Ze durfden niet oog in oog met God te staan. Best spannend dus om God te ontmoeten.

Tegelijk heeft Gods aangezicht ook iets geruststellends en veiligs! Ik denk aan Psalm 139: HEER, U kent mij door en door, waar ik ook ben, wat ik ook zeg of zelfs denk. Dan belijden én bidden we: Heer, doorgrond en ken mij, leid mij op uw weg! In het licht van Gods vriendelijk aangezicht (Psalm 97) is er Goddank hoop voor mensen!
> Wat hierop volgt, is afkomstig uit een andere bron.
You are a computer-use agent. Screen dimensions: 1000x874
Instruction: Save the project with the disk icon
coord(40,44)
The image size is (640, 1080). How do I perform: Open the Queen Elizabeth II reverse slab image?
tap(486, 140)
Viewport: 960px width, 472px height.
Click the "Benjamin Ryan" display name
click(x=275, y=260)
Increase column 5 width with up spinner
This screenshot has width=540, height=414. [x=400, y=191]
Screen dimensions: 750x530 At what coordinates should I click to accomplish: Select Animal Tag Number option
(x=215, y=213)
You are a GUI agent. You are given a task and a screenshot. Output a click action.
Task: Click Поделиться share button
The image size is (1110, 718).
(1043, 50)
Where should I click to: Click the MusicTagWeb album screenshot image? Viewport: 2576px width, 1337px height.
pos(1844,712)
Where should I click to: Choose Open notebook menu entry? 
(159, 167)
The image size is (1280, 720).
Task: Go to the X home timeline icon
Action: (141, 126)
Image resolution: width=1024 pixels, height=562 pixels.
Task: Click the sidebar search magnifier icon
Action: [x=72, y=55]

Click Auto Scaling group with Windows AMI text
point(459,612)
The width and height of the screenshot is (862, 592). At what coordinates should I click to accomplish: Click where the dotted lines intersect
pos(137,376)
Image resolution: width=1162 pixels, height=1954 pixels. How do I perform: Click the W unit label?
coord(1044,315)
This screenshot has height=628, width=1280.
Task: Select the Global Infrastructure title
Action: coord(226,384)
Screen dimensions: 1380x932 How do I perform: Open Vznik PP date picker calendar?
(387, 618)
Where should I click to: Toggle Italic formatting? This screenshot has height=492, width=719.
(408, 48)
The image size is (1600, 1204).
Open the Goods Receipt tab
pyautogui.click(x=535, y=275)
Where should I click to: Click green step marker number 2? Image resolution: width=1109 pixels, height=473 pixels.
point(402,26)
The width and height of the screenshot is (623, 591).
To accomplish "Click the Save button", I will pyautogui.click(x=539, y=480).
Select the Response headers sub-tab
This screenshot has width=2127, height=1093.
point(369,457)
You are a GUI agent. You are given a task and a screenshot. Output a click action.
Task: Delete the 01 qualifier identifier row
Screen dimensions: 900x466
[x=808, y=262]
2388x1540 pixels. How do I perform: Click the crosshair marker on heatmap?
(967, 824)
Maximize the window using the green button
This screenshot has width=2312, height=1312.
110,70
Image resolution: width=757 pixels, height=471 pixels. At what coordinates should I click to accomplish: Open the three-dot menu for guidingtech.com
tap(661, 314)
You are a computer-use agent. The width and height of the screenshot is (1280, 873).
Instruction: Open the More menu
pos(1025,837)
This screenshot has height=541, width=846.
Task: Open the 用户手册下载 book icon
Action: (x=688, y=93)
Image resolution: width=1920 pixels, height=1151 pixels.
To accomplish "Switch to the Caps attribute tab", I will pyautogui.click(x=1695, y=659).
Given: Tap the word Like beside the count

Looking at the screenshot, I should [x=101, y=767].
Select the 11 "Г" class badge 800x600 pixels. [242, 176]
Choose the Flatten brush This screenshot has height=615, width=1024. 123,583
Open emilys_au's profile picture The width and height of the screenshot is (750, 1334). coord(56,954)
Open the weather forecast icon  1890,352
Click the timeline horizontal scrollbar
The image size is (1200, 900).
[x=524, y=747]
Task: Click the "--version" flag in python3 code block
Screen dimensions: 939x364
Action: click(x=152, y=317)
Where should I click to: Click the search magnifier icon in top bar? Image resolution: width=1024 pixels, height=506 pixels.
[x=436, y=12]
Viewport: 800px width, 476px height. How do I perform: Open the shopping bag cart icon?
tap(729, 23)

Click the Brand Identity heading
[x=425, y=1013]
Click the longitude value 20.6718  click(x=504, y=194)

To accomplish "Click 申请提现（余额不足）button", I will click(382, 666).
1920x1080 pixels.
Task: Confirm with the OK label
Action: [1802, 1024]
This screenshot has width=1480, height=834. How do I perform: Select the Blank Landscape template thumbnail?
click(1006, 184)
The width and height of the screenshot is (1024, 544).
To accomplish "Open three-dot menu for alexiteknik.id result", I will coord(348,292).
Dat horen we al in die prachtige zegen, die Aäron van God op de mensen mocht leggen: “Moge de HEER u zegenen en beschermen, moge de HEER het licht van zijn gelaat over u doen schijnen en u genadig zijn, moge de HEER u zijn gelaat toewenden en u vrede geven” (Numeri 6:24-26). Als zijn licht over ons schijnt, hoeven wij dankzij Jezus, het Licht der wereld, ons gezicht niet meer af te wenden of bedekken. Hij bedekt alle fouten, bekleedt ons met zijn volmaakte liefde, die nooit zal vergaan. Dan mag het laatste restje schaamte in ons verdwijnen als sneeuw voor de zon. Wij mogen delen in de hoogste eer: Gods glorie. Intussen leven wij nog steeds in een afgeplatte versie van de werkelijkheid, vol raadsels. Maar als wij, hoe onvolmaakt ook, anderen onze liefde “van aangezicht tot aangezicht” geven, weerspiegelen we toch al iets van Gods allesoverweldigende liefde. En die liefde zal zelfs ons geloof en onze hoop overstijgen!

Amen

2e lied: Jezus is mijn toeverlaat – Gezang 114: 1,3 (iets gewijzigd) en 5 (GKb)

Fijne week iedereen!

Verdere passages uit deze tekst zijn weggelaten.